In negotiations with both the Cuban and Dominican governments, the British used their position as consumers of Caribbean sugar as leverage in their negotiations over colonial labour: it was clear that the fate of Caribbean workers was tied to British economic interests and not to their wishes and welfare. In fact, in 1948, a Foreign Office report by M.E. Vibert addressed the relief policies recommended by Stockdale for destitute migrants in the Hispanic Caribbean. It reaffirmed the official disregard for British Antilleans, some of whom had served in the British army during the World Wars or had laboured to produce the sugar Britain needed during these conflicts. Vibert argued that it was ‘almost impossible to get coloured people amongst themselves to do anything for mutual aid’. Moreover, he wrote that there should be no concern ‘about losing these people as British subjects’ because ‘their loyalty to us is mainly sentimental’ and also ‘offensive to the people of the country whom they despise’. In the end, the allegiance of Caribbean British subjects was trivialised and denied from the position of political power.
It is ironic that Vibert’s judgement was made in the year that hundreds of Jamaicans travelled on the Empire Windrush. To use the rhetoric of 2018, disavowed British Antilleans were ‘fighting to be British’ and became ‘citizens of nowhere’, wanted neither where they had migrated nor where they had left.
Black British subjects, struggling to make a living in the post-emancipation era, had left the colonies searching for opportunity. They faced extreme labour conditions building the Panama Canal for the French and the US, encountered death at the hands of Latin American soldiers in the Masica incident in Honduras and the Jobabo massacre in Cuba, and racist harassment by US marines in the Dominican Republic. Hostility also came from British officials, who repeatedly disregarded their complaints, particularly after Stockdale’s report, when the official British strategy was to keep the migrants away from their islands of origin, while encouraging assimilation in the countries to which they had migrated.

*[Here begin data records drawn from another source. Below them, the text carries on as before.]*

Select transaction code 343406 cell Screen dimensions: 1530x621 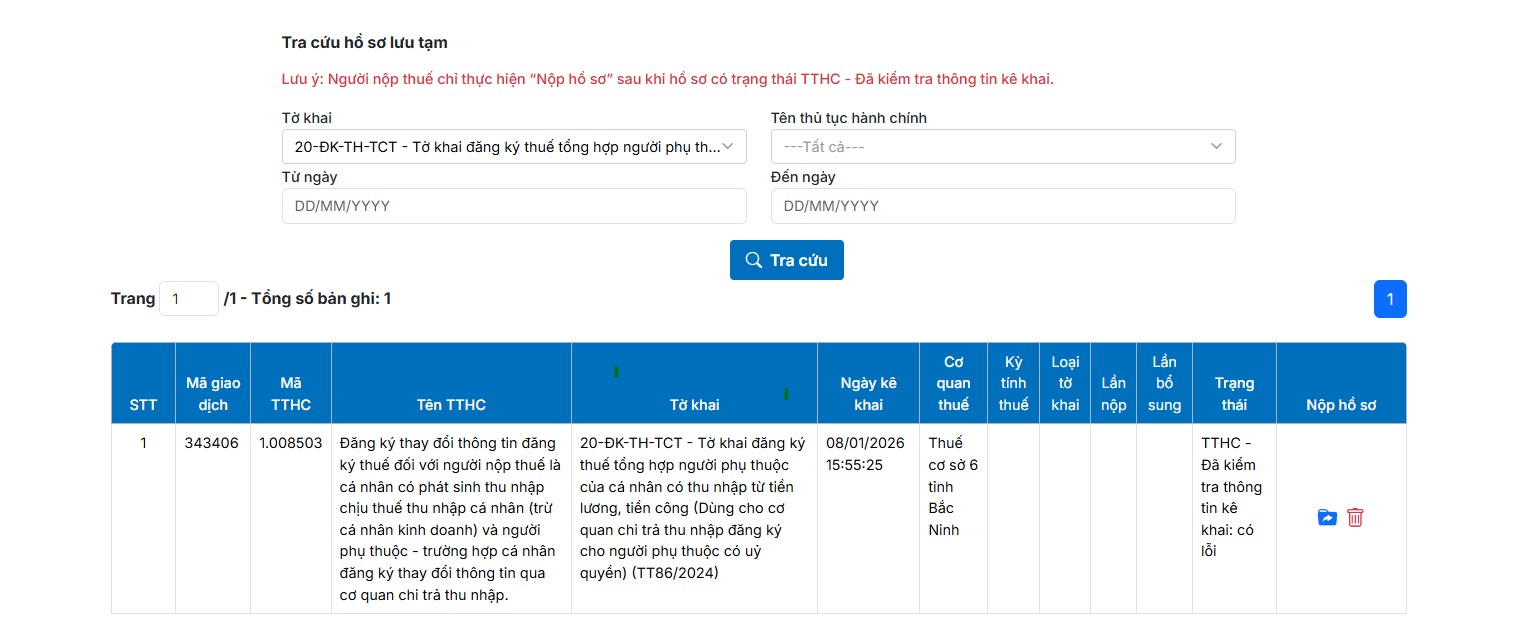tap(212, 443)
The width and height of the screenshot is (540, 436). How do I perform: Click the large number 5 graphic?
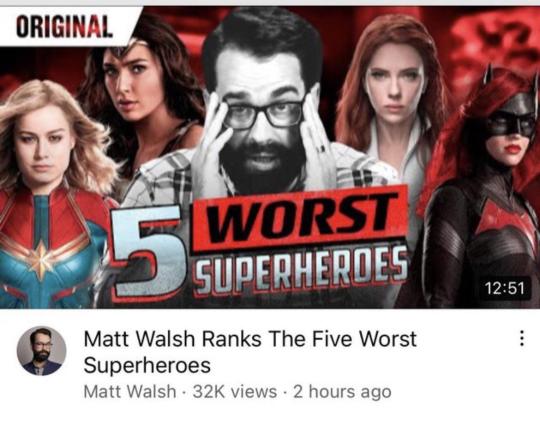150,253
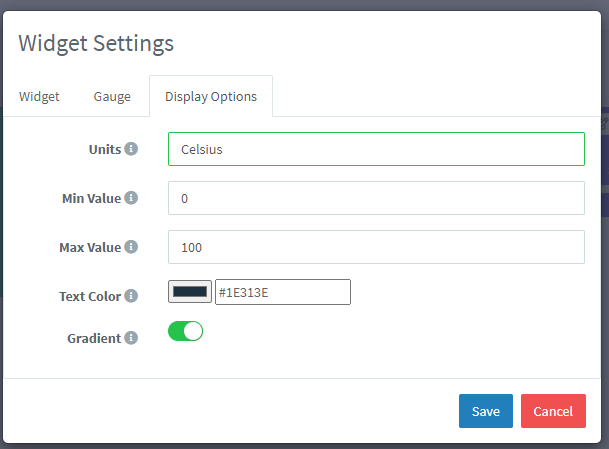Disable the Gradient toggle switch
Image resolution: width=609 pixels, height=449 pixels.
coord(185,331)
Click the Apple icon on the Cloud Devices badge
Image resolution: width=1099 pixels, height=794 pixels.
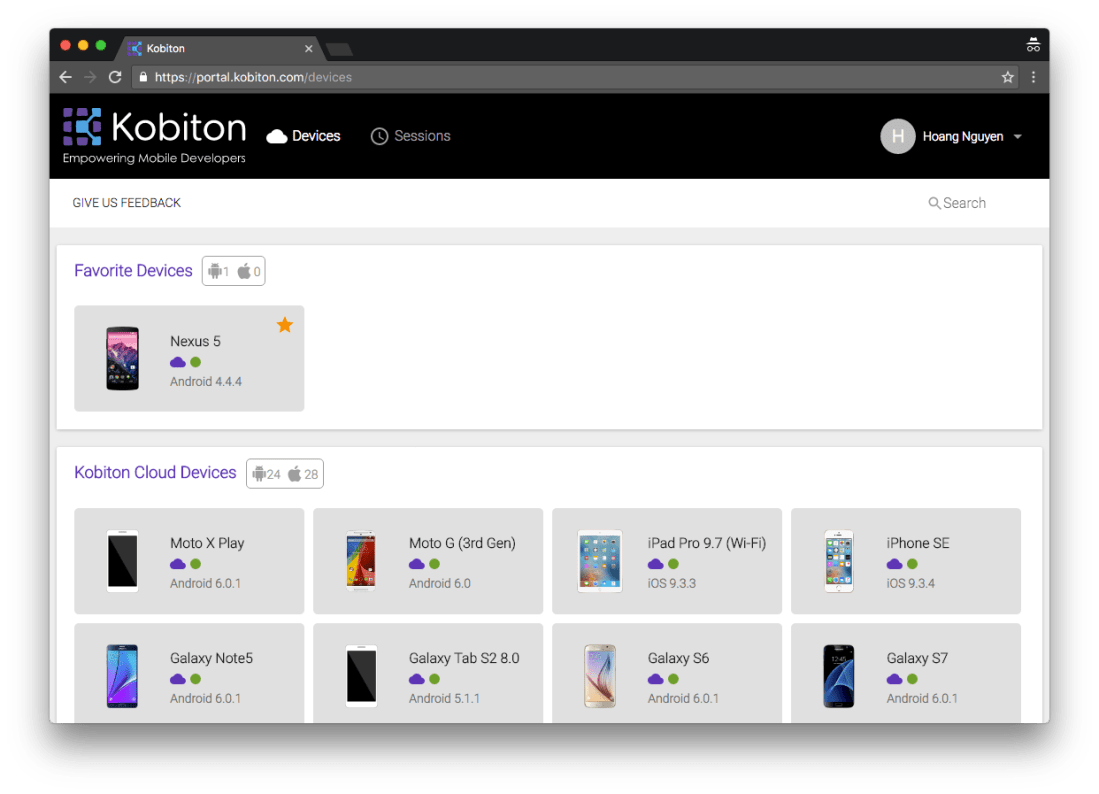294,473
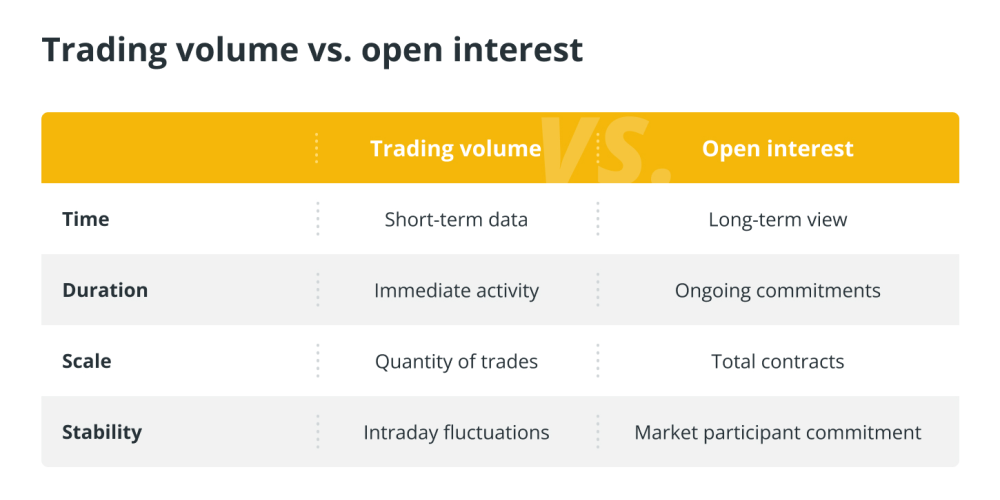Image resolution: width=1000 pixels, height=500 pixels.
Task: Click dotted divider beside the Time label
Action: point(317,219)
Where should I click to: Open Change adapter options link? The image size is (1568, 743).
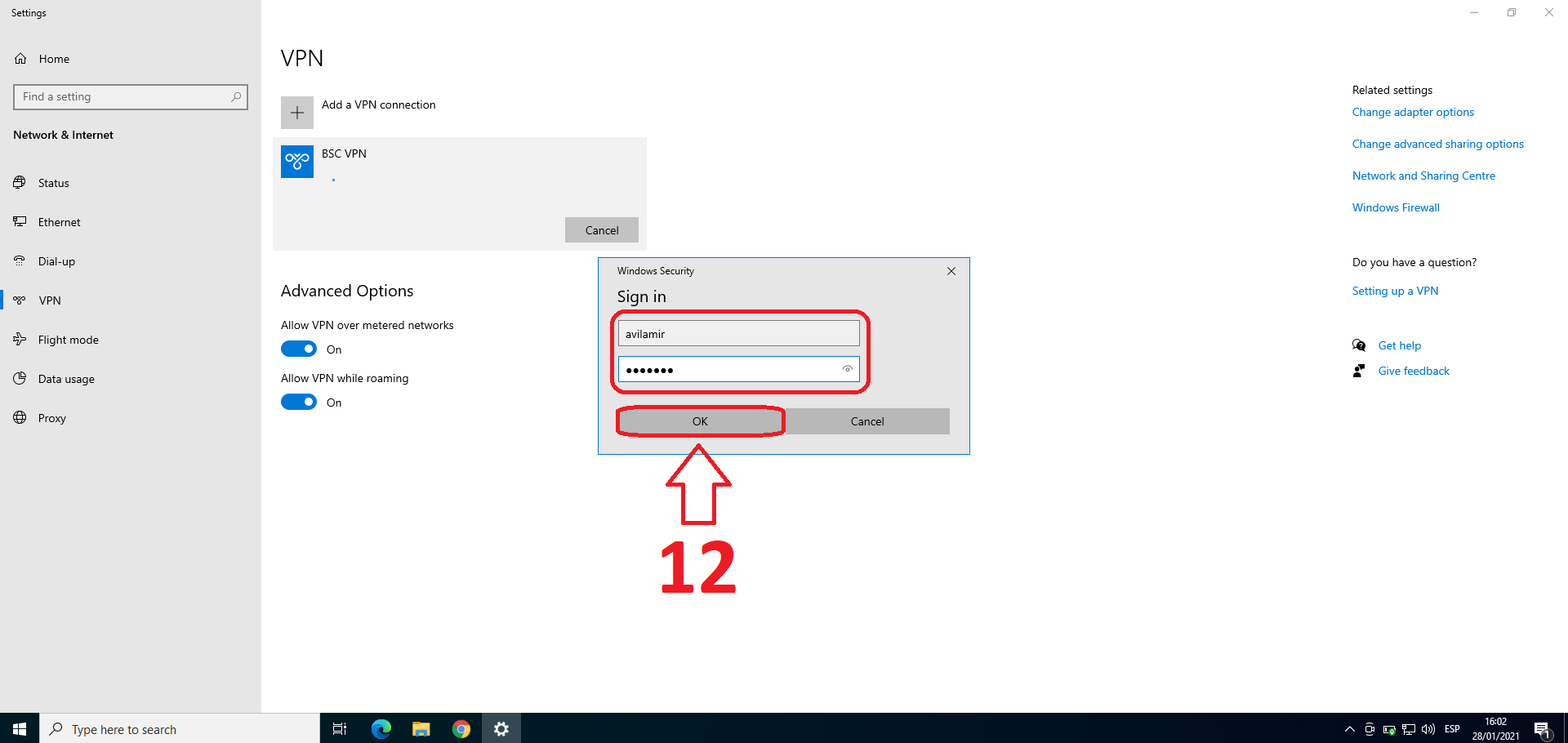click(x=1413, y=112)
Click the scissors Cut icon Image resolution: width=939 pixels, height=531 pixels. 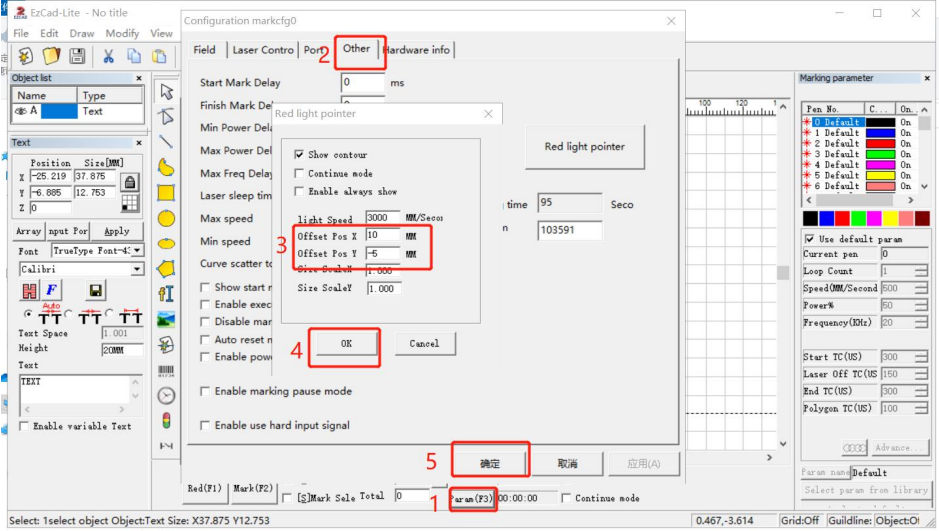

This story is part of the remarkable journey of generations of people from the African diaspora, who were determined to succeed and thrive in spite of the challenges of living under British colonialism, escaping from it to foreign lands with different languages and ending by becoming part of the postwar black British diaspora in the UK. Traces of this appear in literary works from George Lamming’s In the Castle of My Skin (1953) to Caryl Phillips’ The Final Passage (1985) and Andrea Levy’s Fruit of the Lemon (1999). As these works indicate, this history is not hidden and the Windrush documents have not been ‘secret’ for a long time. It is because of what Trouillot labelled ‘the moment of retrospective significance’ that historical silence has been broken.
One participant in a discussion on Channel Four News in 2018 hit the nail on the head when she responded to the journalist David Goodhart’s assertion of ‘lack of historical memory’ in the Home Office. She stated that such an idea is ‘in itself a choice’. ‘We choose not to educate the masses’, she said, ‘about the historical links between ourselves and the Commonwealth’, which will ‘foster ignorance about why we are in this place at the moment’. It has been reported that the Home Office review on the Windrush scandal would stress the need of education ‘on Britain’s own history, including its colonial past’. That is a different choice and, indeed, a challenge.
Jorge L. Giovannetti-Torres is author of Black British Migrants in Cuba: Race, Labor, and Empire in the Twentieth-Century Caribbean, 1898-1948 (Cambridge, 2018).